Let's take a simple example. I have a Table called Customers with a Field called Country. In Pyramid's semantic model this translates to a Dimension called Customer with an Attribute / Hierarchy called Country. If I were to put my Country attribute on a grid, I will see, in my example model, say 6 countries listed, i.e. all the unique values of Country contained in the Field Country in my Table Customers.
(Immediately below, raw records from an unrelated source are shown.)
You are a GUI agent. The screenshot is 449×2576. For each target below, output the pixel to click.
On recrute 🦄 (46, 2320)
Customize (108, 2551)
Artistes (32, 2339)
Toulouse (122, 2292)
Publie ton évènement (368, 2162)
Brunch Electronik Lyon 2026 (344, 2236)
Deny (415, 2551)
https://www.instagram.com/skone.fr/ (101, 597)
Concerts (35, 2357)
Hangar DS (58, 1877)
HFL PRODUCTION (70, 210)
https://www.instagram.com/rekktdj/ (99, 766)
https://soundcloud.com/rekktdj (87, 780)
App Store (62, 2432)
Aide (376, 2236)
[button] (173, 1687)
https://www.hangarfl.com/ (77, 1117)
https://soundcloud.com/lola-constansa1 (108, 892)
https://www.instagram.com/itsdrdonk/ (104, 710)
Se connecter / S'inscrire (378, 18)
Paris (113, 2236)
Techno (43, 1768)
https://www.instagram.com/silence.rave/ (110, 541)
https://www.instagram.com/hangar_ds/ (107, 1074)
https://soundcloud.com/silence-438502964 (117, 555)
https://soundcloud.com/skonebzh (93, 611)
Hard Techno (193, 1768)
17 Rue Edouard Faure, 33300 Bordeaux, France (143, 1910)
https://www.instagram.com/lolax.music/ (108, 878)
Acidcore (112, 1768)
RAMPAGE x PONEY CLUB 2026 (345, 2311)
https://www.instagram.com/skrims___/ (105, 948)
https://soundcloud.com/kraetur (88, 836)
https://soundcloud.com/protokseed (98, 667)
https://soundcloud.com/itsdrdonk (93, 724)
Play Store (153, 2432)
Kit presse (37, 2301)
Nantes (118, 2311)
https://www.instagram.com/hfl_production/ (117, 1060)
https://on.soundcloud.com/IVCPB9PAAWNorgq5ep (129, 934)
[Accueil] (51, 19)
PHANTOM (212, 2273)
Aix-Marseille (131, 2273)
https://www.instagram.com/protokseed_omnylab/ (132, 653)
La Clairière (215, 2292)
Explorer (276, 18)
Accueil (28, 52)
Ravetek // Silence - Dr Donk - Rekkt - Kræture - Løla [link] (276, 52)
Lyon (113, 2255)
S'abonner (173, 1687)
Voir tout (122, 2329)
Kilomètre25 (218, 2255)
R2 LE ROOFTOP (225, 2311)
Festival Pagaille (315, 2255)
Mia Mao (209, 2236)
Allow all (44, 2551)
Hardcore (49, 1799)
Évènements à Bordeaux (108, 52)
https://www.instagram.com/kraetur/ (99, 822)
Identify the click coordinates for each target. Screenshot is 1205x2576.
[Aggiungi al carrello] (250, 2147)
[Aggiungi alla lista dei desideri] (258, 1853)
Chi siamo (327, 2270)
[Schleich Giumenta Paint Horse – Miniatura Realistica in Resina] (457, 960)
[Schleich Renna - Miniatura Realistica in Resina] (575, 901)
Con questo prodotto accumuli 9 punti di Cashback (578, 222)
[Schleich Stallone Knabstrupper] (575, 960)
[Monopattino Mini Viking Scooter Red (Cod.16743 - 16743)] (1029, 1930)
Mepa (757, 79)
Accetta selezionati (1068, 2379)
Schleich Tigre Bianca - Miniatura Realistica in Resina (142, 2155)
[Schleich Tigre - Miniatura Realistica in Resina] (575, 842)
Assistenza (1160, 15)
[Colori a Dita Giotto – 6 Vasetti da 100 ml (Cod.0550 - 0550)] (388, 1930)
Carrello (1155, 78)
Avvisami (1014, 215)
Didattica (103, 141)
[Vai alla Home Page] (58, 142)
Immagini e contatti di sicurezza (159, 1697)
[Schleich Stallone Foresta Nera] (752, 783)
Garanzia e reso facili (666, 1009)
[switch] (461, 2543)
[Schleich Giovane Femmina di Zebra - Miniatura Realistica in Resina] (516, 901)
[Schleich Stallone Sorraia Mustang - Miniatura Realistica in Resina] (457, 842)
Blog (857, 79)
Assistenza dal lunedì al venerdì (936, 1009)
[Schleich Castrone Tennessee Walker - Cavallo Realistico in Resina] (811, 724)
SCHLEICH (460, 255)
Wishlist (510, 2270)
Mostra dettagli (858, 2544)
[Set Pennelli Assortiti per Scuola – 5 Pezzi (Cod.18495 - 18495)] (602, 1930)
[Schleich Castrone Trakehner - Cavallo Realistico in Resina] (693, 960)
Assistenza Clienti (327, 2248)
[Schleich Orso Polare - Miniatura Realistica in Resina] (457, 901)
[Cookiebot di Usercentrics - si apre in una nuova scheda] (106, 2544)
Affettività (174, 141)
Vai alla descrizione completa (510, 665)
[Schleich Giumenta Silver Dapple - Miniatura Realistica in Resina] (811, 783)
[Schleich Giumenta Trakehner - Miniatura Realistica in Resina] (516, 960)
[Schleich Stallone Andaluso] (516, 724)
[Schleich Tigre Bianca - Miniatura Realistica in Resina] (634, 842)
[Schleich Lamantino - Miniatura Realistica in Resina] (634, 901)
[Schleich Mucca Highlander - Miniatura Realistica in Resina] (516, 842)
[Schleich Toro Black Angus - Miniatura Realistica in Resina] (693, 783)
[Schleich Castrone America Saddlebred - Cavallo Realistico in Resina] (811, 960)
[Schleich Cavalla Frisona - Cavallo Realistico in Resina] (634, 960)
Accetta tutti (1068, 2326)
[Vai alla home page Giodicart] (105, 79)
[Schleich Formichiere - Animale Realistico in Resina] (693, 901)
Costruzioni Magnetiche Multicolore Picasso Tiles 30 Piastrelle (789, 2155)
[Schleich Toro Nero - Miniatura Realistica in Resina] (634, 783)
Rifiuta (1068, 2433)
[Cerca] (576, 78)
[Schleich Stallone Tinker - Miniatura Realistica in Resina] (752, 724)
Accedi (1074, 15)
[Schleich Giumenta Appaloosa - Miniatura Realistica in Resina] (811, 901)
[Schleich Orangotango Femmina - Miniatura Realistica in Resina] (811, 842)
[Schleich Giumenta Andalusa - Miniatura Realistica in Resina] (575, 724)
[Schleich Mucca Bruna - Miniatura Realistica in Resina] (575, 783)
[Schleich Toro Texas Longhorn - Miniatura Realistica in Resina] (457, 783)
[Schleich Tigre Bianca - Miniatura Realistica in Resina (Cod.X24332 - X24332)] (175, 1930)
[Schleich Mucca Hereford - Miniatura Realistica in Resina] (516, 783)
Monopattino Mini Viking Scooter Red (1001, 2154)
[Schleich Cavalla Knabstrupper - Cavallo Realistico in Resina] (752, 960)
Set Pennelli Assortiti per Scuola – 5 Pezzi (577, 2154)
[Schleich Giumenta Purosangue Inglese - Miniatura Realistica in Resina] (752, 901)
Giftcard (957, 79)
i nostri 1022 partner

If I were to add a measure, like sales, then I would see the total sales for each Country (assuming an aggregate model).
Any PQL calculation I specify involving Sales will operate against the value of sales in the context of my query, in this case the sum of Sales for each Country.
Unless I specify a Discover View where I am looking at the individual record level, say my Transaction ID for all my sales, then the PQL calculation will be taking as input the aggregate value of Sales depending on the context of the query in terms of the attributes used.
If I need calculations to be applied at the record level in the underlying data tables, then there are a two ways this can be done.
- If the Pyramid model has been created by a Model data flow, then the calculation can be specified in the data flow and materialized as a column in the resultant database for subsequent analysis.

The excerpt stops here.